> Records supplied:
----------

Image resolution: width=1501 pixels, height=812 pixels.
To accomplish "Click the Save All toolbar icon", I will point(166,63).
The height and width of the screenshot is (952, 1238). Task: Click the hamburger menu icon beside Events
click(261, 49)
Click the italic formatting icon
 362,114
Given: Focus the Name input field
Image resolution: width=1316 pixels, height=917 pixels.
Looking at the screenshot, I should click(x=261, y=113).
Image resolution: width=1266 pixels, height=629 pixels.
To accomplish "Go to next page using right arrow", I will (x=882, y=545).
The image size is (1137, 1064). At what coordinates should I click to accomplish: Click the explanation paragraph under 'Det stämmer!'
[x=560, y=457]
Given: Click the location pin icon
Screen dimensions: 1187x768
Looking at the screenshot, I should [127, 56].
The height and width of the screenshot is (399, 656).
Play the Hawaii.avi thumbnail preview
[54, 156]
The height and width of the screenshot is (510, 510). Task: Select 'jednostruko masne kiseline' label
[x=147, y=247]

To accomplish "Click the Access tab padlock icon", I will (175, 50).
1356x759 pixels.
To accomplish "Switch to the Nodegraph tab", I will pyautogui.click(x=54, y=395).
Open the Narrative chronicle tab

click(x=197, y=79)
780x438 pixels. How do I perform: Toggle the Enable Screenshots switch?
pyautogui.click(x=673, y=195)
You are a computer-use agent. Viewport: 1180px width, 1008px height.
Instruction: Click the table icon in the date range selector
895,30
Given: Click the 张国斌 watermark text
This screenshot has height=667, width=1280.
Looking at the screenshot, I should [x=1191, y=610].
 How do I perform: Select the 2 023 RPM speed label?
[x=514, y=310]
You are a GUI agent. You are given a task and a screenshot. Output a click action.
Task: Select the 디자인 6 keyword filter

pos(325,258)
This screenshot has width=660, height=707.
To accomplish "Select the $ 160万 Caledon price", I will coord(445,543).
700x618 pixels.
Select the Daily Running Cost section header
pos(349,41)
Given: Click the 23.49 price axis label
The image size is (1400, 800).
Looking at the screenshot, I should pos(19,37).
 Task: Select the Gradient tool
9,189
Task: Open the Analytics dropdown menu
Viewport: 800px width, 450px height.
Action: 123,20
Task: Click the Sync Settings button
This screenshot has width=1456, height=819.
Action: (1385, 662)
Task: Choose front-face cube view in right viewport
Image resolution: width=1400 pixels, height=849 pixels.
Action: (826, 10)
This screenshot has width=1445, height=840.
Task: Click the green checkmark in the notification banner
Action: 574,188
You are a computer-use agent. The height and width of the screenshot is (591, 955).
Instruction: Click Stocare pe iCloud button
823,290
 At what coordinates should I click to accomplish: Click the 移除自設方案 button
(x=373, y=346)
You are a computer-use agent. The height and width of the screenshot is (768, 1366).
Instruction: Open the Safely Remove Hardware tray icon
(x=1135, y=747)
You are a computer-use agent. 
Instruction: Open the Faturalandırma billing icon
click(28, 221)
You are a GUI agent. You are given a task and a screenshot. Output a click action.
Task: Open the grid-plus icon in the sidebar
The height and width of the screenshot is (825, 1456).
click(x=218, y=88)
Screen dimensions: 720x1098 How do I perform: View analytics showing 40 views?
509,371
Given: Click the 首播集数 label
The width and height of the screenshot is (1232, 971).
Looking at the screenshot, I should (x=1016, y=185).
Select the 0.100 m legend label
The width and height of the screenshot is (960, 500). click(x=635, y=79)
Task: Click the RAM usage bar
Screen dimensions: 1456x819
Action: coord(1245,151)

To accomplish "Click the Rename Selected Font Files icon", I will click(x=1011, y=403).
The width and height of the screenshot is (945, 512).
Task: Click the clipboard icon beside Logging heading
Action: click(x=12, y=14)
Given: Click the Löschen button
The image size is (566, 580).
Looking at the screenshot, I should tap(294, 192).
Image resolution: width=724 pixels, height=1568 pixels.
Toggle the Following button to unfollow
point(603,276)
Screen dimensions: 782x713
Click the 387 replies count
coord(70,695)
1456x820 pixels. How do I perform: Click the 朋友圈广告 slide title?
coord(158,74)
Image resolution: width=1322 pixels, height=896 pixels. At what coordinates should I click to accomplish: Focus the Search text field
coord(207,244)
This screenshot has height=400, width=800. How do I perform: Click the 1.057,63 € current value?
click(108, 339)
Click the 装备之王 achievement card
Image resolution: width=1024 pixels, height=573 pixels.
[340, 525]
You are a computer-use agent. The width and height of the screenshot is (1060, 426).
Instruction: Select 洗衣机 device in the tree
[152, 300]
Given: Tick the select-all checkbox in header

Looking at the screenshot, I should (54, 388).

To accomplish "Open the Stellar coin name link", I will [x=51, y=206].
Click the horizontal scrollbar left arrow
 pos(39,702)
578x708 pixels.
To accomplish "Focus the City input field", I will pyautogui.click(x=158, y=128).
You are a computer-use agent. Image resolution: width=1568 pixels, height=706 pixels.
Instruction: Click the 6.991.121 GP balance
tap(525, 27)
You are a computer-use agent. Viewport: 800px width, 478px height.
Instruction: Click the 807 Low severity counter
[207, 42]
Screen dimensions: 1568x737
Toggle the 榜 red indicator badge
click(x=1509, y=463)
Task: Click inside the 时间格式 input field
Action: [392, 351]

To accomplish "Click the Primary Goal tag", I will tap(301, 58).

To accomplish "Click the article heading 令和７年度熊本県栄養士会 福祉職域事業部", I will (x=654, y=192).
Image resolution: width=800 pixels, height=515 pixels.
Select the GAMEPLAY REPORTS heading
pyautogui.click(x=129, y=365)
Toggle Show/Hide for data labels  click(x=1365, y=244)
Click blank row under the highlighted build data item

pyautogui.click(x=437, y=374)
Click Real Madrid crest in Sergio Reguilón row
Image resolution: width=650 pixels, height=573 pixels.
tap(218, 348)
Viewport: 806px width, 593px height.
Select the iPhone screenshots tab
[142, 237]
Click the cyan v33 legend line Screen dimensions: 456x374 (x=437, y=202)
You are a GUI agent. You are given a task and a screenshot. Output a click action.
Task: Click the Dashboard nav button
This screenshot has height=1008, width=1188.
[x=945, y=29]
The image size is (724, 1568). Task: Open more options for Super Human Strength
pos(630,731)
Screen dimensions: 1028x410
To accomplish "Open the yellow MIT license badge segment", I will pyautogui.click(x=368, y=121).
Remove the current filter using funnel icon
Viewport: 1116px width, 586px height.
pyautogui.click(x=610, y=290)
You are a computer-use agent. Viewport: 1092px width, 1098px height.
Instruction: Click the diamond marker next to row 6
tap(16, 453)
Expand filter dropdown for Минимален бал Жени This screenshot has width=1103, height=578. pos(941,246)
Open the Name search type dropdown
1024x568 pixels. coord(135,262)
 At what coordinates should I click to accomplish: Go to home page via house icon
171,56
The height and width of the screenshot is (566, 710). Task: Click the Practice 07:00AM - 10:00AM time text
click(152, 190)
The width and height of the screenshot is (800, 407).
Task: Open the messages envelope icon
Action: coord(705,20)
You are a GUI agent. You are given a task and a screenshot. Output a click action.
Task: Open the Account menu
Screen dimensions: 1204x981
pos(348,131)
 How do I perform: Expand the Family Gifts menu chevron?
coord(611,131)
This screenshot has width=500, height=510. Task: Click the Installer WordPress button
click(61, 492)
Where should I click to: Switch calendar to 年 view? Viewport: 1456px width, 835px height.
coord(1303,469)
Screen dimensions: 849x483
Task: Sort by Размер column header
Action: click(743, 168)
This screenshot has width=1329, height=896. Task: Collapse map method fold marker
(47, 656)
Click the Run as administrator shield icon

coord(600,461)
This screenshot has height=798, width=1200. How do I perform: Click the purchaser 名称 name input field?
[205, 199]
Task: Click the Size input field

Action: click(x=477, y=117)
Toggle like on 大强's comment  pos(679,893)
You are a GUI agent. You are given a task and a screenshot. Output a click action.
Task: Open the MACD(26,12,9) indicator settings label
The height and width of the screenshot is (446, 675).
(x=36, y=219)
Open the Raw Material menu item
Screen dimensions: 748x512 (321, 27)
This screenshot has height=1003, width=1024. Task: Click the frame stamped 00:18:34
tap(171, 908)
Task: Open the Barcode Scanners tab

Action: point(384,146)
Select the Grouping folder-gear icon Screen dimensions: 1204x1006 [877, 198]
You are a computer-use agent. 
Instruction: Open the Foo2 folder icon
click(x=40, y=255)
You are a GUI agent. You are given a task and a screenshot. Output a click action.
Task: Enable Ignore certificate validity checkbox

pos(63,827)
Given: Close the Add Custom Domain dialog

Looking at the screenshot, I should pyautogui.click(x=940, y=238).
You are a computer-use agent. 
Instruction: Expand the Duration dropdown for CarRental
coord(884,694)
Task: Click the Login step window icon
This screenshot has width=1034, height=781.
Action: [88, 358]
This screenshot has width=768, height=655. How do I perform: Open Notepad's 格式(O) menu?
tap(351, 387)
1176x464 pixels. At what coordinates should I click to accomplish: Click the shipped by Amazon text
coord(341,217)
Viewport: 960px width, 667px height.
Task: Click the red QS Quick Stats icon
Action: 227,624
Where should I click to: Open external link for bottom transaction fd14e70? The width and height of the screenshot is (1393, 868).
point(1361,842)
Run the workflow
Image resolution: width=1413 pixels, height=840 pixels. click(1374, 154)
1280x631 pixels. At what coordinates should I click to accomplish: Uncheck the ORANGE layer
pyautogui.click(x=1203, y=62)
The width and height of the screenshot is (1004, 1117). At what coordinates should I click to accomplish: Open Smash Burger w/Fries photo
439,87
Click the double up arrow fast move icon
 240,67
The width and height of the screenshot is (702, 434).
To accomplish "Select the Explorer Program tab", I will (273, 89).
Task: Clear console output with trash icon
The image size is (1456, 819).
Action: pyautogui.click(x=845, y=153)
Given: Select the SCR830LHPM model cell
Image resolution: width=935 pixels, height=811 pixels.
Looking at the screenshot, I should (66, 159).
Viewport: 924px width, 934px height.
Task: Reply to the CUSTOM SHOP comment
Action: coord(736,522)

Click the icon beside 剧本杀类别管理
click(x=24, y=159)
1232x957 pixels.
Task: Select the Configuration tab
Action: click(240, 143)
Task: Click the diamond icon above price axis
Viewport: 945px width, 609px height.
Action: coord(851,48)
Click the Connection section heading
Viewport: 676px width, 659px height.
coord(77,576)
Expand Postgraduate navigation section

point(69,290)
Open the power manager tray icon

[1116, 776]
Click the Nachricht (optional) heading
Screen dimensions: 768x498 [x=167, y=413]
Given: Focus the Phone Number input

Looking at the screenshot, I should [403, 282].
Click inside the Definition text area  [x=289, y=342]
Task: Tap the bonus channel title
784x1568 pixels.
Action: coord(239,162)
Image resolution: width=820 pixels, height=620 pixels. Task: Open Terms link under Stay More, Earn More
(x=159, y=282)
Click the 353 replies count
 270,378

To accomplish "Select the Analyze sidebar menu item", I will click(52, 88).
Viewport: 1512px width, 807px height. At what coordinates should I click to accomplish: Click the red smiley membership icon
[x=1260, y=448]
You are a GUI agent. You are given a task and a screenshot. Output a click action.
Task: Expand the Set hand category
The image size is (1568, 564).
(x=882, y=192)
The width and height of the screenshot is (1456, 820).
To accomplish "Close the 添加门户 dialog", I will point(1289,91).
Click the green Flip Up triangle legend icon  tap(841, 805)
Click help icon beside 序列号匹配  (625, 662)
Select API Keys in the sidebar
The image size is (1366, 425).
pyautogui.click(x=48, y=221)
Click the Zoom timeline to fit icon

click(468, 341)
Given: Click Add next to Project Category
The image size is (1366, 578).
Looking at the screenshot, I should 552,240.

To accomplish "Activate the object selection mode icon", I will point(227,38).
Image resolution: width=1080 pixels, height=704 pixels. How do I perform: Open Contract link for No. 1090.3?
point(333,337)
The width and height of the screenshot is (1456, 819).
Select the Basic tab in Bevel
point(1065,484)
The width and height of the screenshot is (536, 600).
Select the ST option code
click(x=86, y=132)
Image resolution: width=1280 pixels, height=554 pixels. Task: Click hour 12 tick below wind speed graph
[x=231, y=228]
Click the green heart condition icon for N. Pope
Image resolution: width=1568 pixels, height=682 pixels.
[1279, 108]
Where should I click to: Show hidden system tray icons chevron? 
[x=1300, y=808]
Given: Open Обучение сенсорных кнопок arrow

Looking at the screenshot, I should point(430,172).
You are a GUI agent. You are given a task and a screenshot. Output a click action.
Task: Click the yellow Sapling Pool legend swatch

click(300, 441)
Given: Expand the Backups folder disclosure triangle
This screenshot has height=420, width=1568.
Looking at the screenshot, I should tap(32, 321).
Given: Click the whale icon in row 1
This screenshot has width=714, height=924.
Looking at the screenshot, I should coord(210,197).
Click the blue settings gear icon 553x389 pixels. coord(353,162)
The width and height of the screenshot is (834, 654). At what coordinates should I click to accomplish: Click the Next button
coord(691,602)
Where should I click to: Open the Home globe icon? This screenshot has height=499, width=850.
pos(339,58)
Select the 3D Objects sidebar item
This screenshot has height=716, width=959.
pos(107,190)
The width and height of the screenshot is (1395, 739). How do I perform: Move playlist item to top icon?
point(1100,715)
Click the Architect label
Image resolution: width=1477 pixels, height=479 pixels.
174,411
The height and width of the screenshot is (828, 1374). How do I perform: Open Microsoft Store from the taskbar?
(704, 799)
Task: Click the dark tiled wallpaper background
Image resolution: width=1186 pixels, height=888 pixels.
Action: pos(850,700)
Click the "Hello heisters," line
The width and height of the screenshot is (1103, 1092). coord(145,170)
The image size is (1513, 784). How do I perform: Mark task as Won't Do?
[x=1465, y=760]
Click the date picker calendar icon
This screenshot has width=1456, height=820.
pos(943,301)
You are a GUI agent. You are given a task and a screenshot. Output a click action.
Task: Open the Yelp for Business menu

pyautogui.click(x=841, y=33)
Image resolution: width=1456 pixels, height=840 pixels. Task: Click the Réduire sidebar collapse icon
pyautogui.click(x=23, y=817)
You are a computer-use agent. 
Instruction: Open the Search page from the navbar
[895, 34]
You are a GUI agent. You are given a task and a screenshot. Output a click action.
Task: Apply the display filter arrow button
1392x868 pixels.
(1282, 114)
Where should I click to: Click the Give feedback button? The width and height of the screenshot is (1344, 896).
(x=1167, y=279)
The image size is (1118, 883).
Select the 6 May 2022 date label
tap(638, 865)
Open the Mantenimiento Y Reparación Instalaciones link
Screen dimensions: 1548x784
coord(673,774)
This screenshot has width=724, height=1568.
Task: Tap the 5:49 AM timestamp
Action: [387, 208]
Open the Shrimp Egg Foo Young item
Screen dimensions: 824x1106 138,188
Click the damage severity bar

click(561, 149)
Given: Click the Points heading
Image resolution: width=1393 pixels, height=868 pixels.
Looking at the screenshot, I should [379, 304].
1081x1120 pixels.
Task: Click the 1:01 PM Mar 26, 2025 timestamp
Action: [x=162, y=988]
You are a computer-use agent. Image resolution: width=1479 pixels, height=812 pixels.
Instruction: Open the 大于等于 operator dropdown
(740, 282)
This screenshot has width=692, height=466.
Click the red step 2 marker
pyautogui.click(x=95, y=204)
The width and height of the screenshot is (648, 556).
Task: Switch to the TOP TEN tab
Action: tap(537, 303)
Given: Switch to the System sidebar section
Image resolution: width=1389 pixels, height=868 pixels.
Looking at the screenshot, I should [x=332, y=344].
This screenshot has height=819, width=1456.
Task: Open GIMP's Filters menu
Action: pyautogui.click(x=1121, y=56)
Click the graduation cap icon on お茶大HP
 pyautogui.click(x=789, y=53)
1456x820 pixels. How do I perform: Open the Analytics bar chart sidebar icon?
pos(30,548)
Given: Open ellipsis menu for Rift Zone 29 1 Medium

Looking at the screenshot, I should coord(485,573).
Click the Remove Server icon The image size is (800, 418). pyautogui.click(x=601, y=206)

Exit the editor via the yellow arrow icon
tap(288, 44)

----------

> Exercise requirements:
Please rename "Image resolution" to "Screen resolution" throughout the stretch from the start of the material through the line containing "will (x=882, y=545).", leaving everything else unchanged. Give only that stretch.

> Exercise answer:
Screen resolution: width=1501 pixels, height=812 pixels.
To accomplish "Click the Save All toolbar icon", I will point(166,63).
The height and width of the screenshot is (952, 1238). Task: Click the hamburger menu icon beside Events
click(261, 49)
Click the italic formatting icon
 362,114
Given: Focus the Name input field
Screen resolution: width=1316 pixels, height=917 pixels.
Looking at the screenshot, I should click(x=261, y=113).
Screen resolution: width=1266 pixels, height=629 pixels.
To accomplish "Go to next page using right arrow", I will (x=882, y=545).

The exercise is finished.